Ketakutan Malaysia terhadap Bahasa Indonesia

 

oleh Tom Finaldin

 

Bandung, Putera Sang Surya

Negara tetangga kita, saudara kita, Malaysia, ini memang unik. Dulu, pada awal kemerdekaan ketika mereka masih bodoh, mereka meminta diajarin oleh Indonesia. Guru-guru dari Indonesia dikirim ke Malaysia untuk mengajari rakyatnya. Lalu, ketika mereka mulai pintar dan kaya, mereka mulai belagu karena ketika Indonesia pada masa Orde Baru dipimpin Soeharto, banyak sekali rakyat Indonesia yang menjadi pembantu rumah tangga di Malaysia. Rakyat Indonesia banyak yang sangat miskin karena merebaknya budaya korupsi masa Soeharto. Oleh sebab itu, rakyat dan pejabat Malaysia banyak yang mengatakan bahwa rakyat Indonesia itu bodoh dan pesuruh dengan kalimat “Indon Bodoh” atau “Indon Babu”. Bukan hanya itu, tentara mereka pun sering mengganggu tentara Indonesia karena tahu bahwa saat itu tentara Indonesia sangat parah kerusakannya, tentara rombengan, mirip odong-odong. Kita harus akui saat itu tentara Indonesia sangat kekurangan honor serta kekurangan peralatan dan perlengkapan. Lemah sekali. Tidak sampai di situ perilaku Malaysia yang mirip Bocil itu. Mereka pun kerap mengklaim seni, budaya, dan sastra dari Indonesia adalah milik mereka. Pelawak mereka itu.
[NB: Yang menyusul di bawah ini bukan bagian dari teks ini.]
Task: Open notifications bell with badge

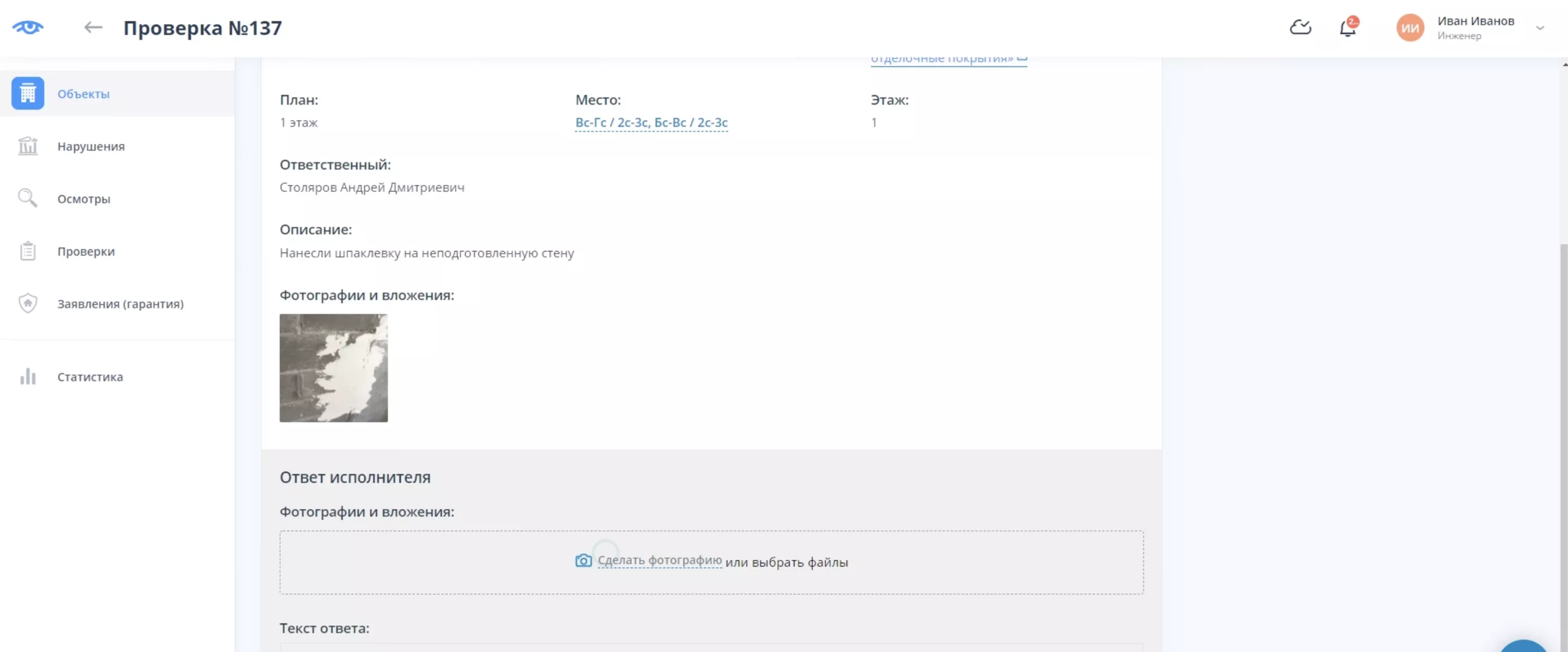Action: coord(1347,28)
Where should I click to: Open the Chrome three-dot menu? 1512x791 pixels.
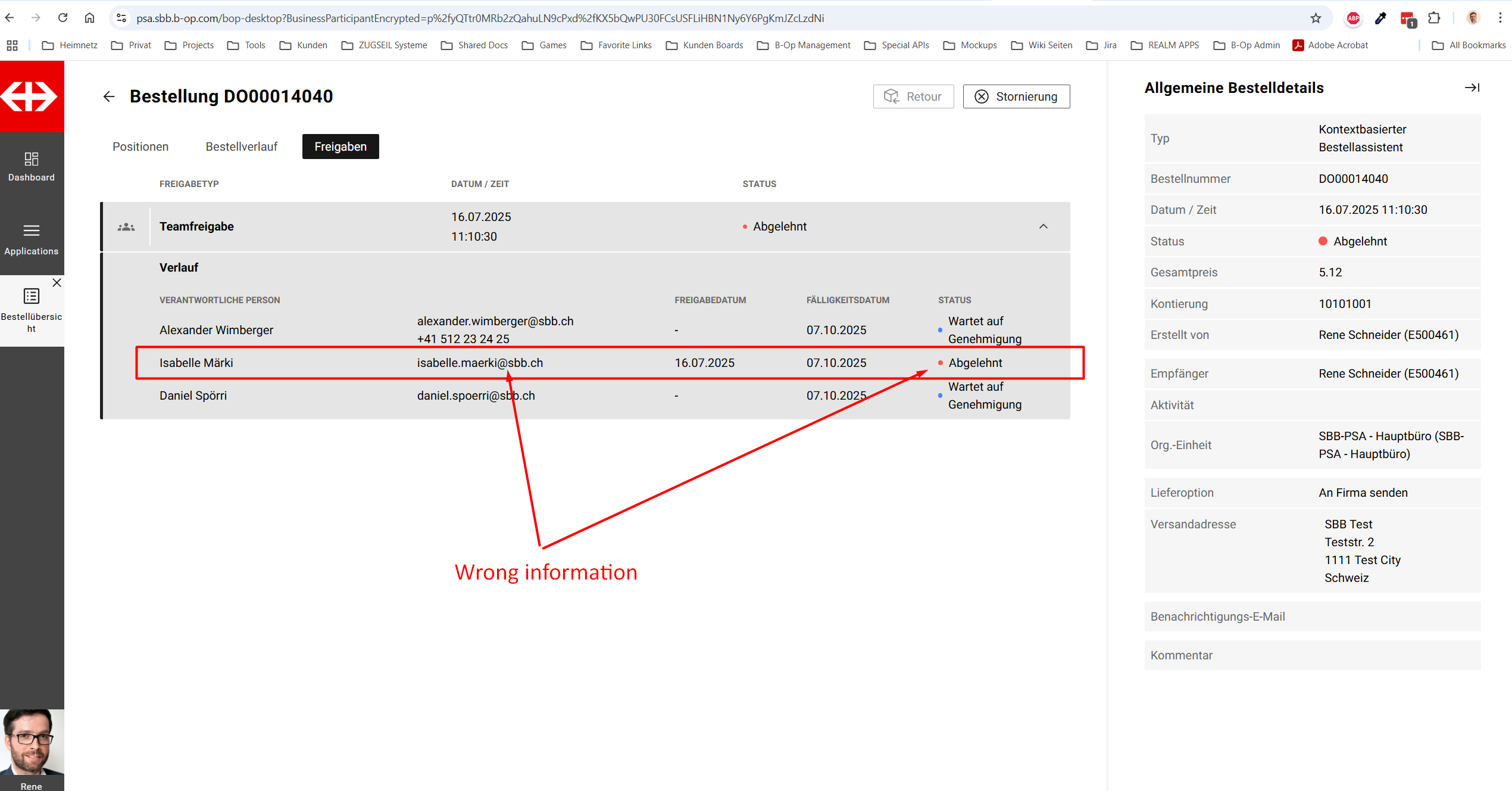[1500, 18]
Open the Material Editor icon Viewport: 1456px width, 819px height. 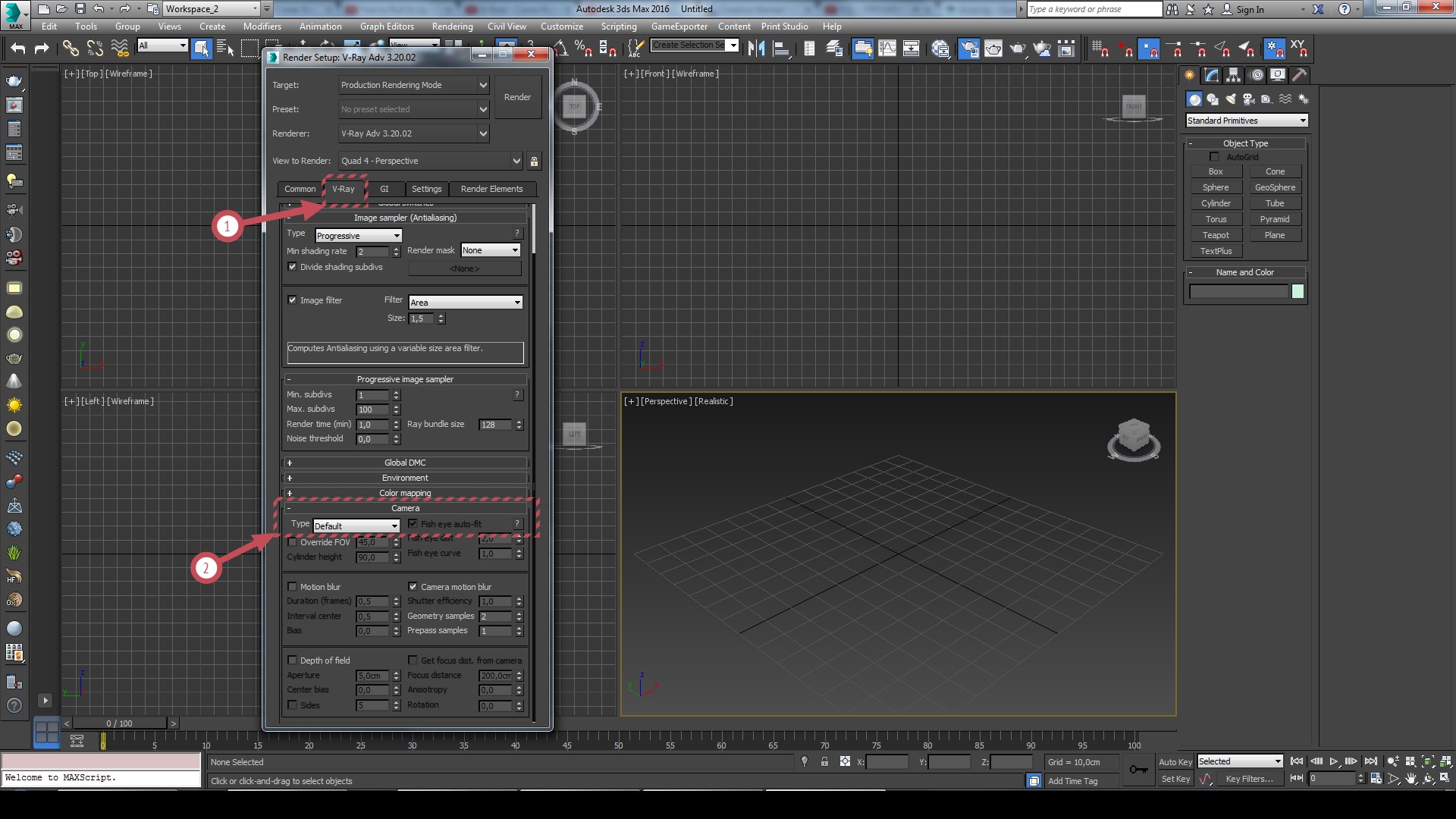[940, 49]
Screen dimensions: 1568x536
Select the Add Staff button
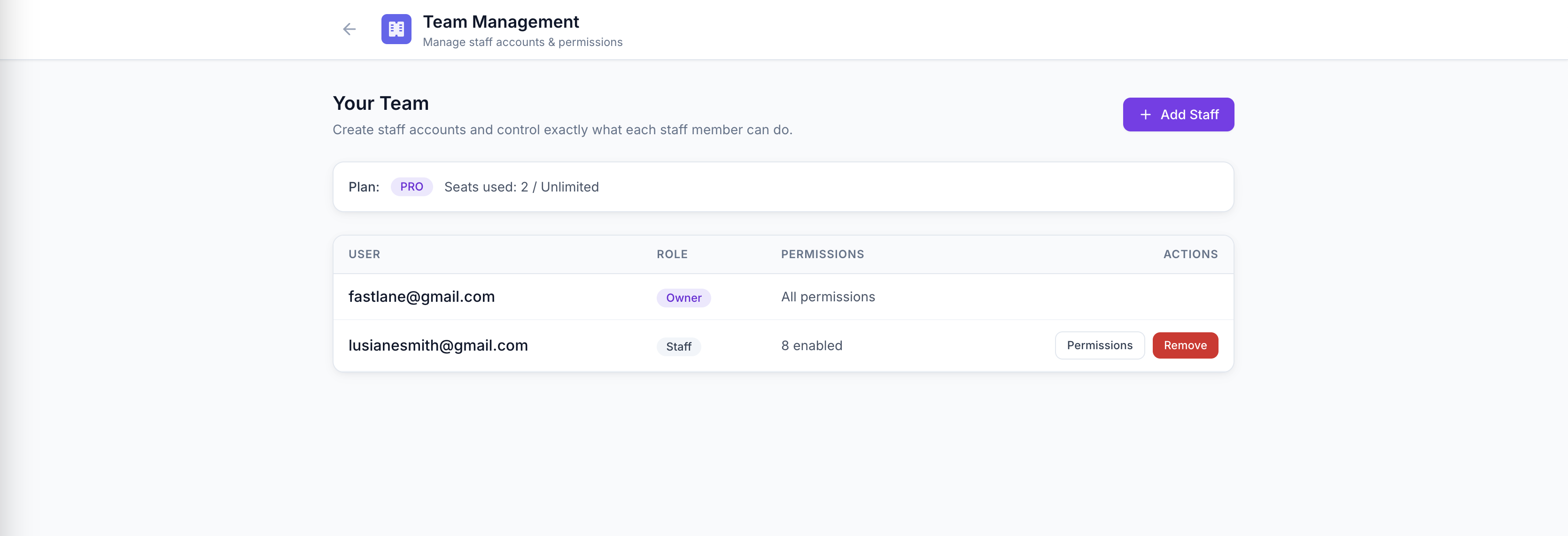[1178, 115]
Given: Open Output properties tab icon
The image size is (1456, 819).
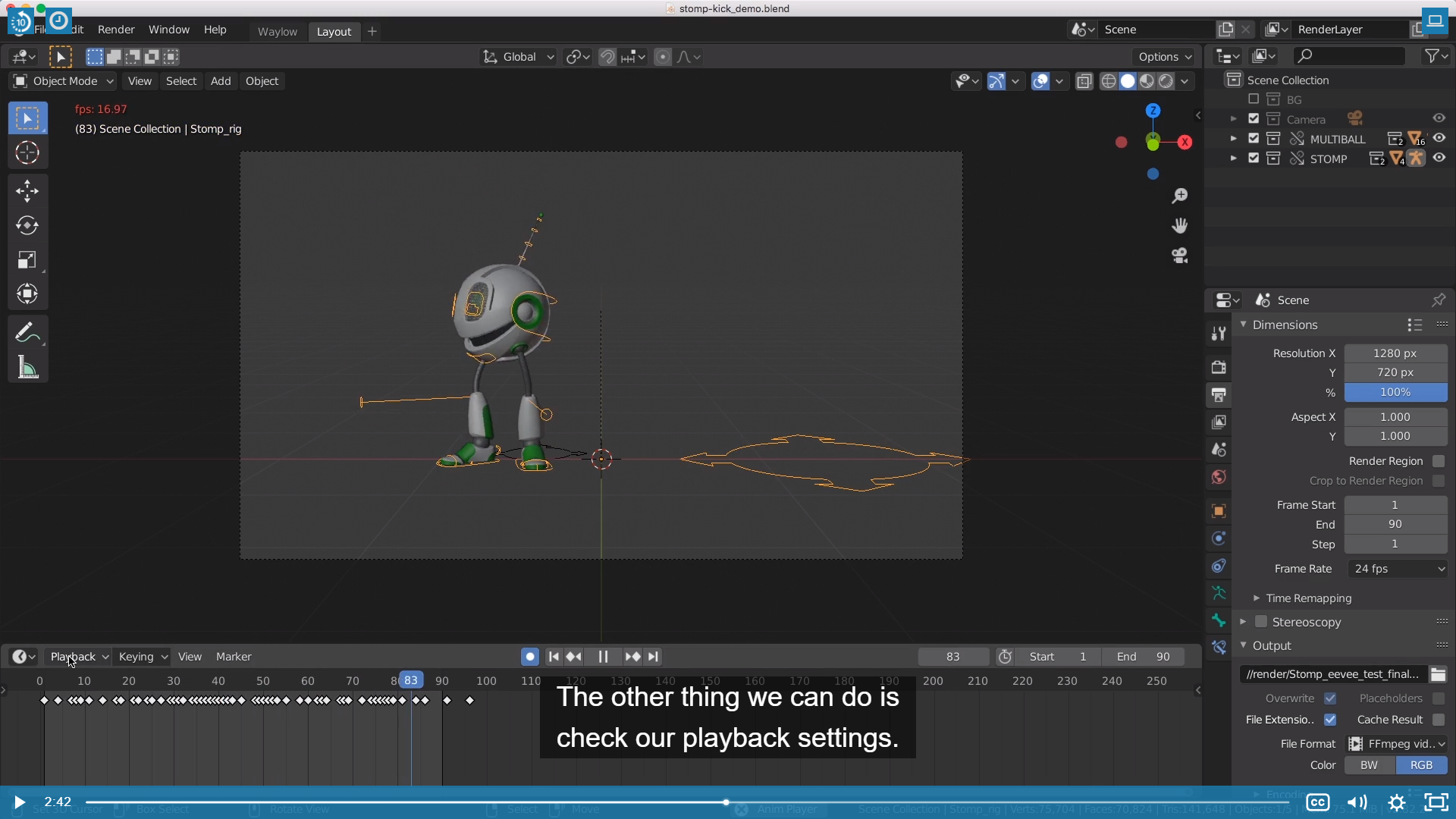Looking at the screenshot, I should click(1219, 395).
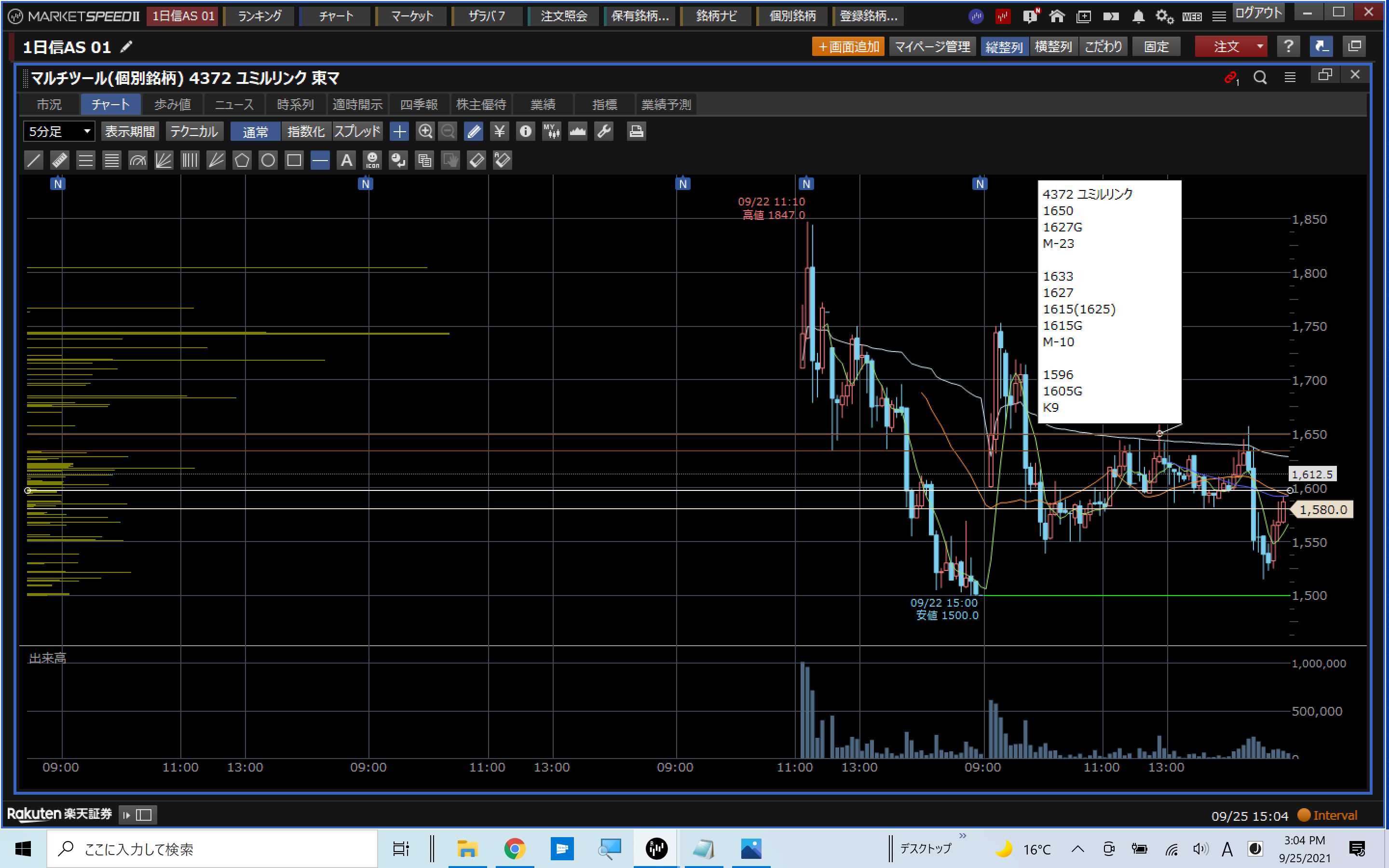
Task: Select the trend line drawing tool
Action: [34, 160]
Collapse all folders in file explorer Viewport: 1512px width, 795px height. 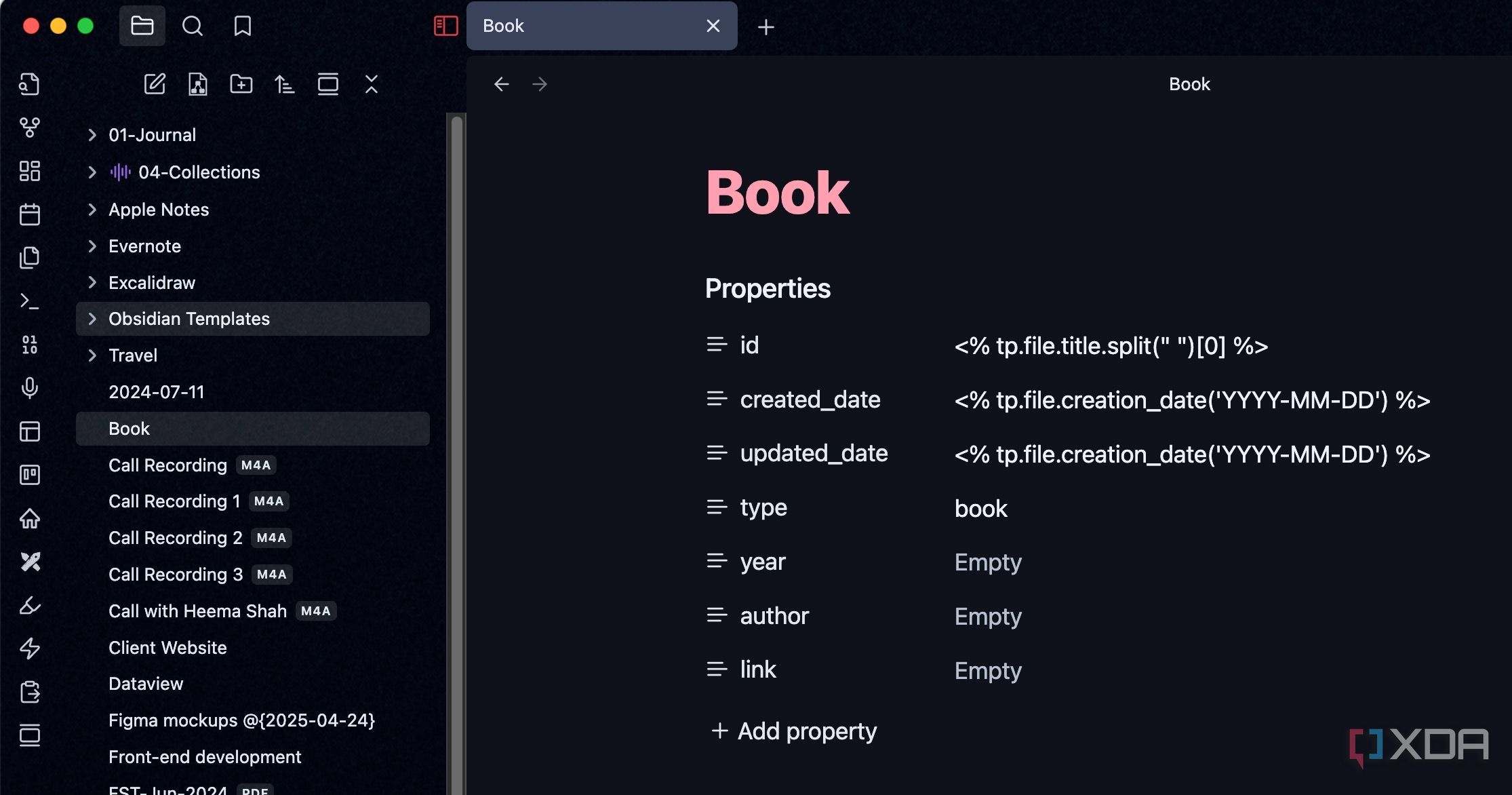coord(371,84)
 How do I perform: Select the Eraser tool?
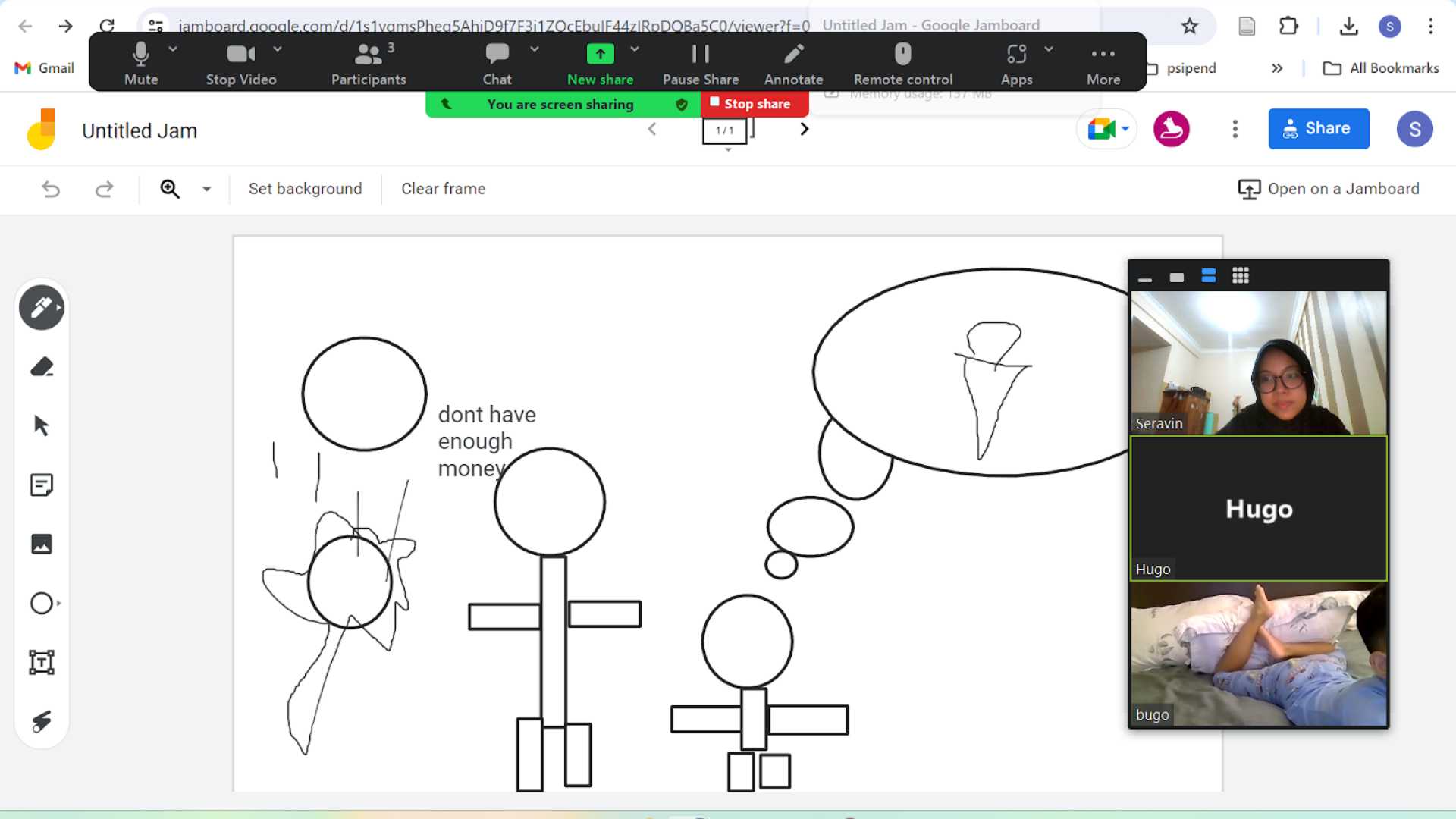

            Kini setelah  Indonesia memasuki era reformasi, banyak perbaikan yang dilakukan Indonesia dan berhasil menyalip sehingga meninggalkan jauh Malaysia. Kehidupan politik, ekonomi, militer, dan kepopuleran Indonesia di mata dunia telah meninggalkan Malaysia.

            Meskipun demikian, Malaysia tetap seperti Bocil MPO (mencari perhatian orang), mirip Bocil memang yang selalu meminta perhatian ketika tak ada orang yang memperhatikan mereka. Sudah beberapa hari ini Malaysia melalui perdana menterinya, Ismail Sabri, membuat gaduh lagi dengan menawarkan bahasa Melayu menjadi bahasa resmi Asean. Alasannya adalah bahasa Melayu sudah digunakan oleh 300 juta orang di Asean dan bahasa Indonesia adalah termasuk bahasa Melayu. Tentu saja keinginan ini ditolak oleh rakyat dan petinggi Indonesia karena bahasa Indonesia sudah merupakan entitas tersendiri. Malaysia tampaknya khawatir bahwa bahasa Melayu bisa punah karena orang sudah tidak lagi menyebut-nyebutnya, sedangkan bahasa Indonesia sudah menjadi bahasa internasional.

            Memang jika dirunut akarnya, bahasa Indonesia awalnya adalah bahasa Melayu. Akan tetapi, bahasa Indonesia sudah jauh berkembang mengikuti pergaulan internasional dan pengetahuan menjadi bahasa tersendiri yang sudah sangat berbeda dengan bahasa awalnya. Bahasa Indonesia sudah melengkapi dirinya dengan menyerap berbagai bahasa daerah di seluruh Indonesia dan menyerap pula berbagai bahasa asing, seperti, Arab, Belanda, Inggris, dan Latin. Di samping itu, bahasa Indonesia sudah mendapatkan banyak penyempurnaan dalam tatakata, tatakalimat, aturan singkatan, kata-kata baku, infiks, sufiks, konfiks, dan lain sebagainya. Jadi, jika kita harus kembali ke bahasa Melayu awal, sama saja dengan melangkah mundur ke zaman lalu dan menghambat kemajuan Indonesia dalam berbagai hal, seperti, ilmu pengetahuan, sosial, militer, bahasa, seni, budaya, dan sastra.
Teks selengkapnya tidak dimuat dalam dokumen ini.